作者:Tao Wang ; Yaowen Kuang ; Zhigao Zheng ; Xiao Xie ; Xin Gu
出版刊物:IEEE Transactions on Consumer Electronics
出版时间:2025年
内容摘要:
User-friendly palmprint recognition enhances the user experience and promotes widespread adoption of palmprint-based payment systems accross diverse consumer electronics. However, palmprints contain biometric identifiers that raise significant privacy concerns regarding identity protection. Once these original palmprint data are leaked, it will be misused by adversaries for malicious activities. Despite this growing concern, research on methods to obscure or anonymize palmprints remains largely unexplored. Therefore, this study proposes a novel approach for palmprint de-identification using generative adversarial networks, termed PD-GAN, to effectively generate de-identified palmprints and remove identifiable identity features from palmprint images while maintaining their utility, thereby reducing the risks of privacy leakage and enabling secure data sharing and utilization. To ensure the stability and controllability of the synthesis process, we innovatively introduced the SSIM loss function and a palmprint recognition loss function based on ResNet18. Additionally, we proposed three evaluation metrics including de-identification rate, SSIM, and PSNR, to assess the de-identification effectiveness of the generated palmprints and the quality of the synthesized images. On the PolyU dataset, the recognition accuracy of the palmprint images generated by PD-GAN exhibited a substantial decline while preserving usability of the images. Notably, the accuracy in the ResNet18 recognition model dropped sharply to 2%. Similarly, on the Tongji palmprint dataset, the recognition accuracy dropped to 14.06% under the same ResNet18 architecture. The experimental results demonstrate that the proposed PD-GAN effectively generates de-identified palmprints images to protect identity privacy while retaining sufficient discriminative features for new recognition tasks. This ensures the utility of de-identified palmprints in authentication systems without compromising privacy, offering a practical solution for secure palmprint-based applications.

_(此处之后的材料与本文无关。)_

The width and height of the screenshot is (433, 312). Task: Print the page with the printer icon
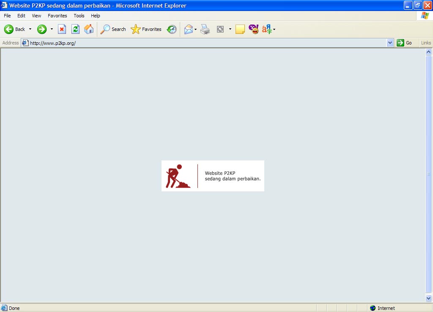click(205, 29)
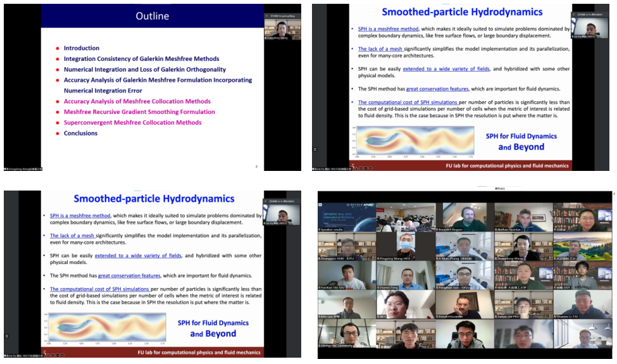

友好易用的掌纹识别技术能有效提升用户体验,推动掌纹支付系统在各种消费电子设备中的普及。然而,掌纹包含的生物特征标识符引发了身份保护方面的重大隐私隐忧。一旦原始掌纹数据泄露,攻击者可能将其用于恶意活动。尽管这一风险日益受到关注,针对掌纹模糊化或匿名化的研究方法仍处于探索不足的状态。为此,本研究提出一种基于生成对抗网络的掌纹去标识创新方案PD-GAN,通过有效生成去标识掌纹图像,在保持图像可用性的同时消除可识别身份特征,从而降低隐私泄露风险,实现安全的数据共享与利用。

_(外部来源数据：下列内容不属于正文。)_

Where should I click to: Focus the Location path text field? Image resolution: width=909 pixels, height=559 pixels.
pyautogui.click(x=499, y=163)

为确保合成过程的稳定性和可控性,我们创新性地引入SSIM损失函数和基于ResNet18的掌纹识别损失函数。此外,提出了包含去标识化率、结构相似性和峰值信噪比的三项评估指标,用以全面评估生成掌纹的去标识效果与合成图像质量。在PolyU数据集上的实验表明,经PD-GAN生成的掌纹图像在保持可用性的同时,其识别准确率出现显著下降——在ResNet18识别模型中的准确率急剧降至2%。同样,在同济大学掌纹数据集上,相同网络架构下的识别准确率也下降至14.06%。实验结果表明,PD-GAN能有效生成具备身份隐私保护能力的去标识掌纹图像,同时保留足够的判别特征以支持新的识别任务。这既确保了去标识掌纹在认证系统中的实用性,又不会牺牲隐私安全性,为基于掌纹的安全应用提供了切实可行的解决方案。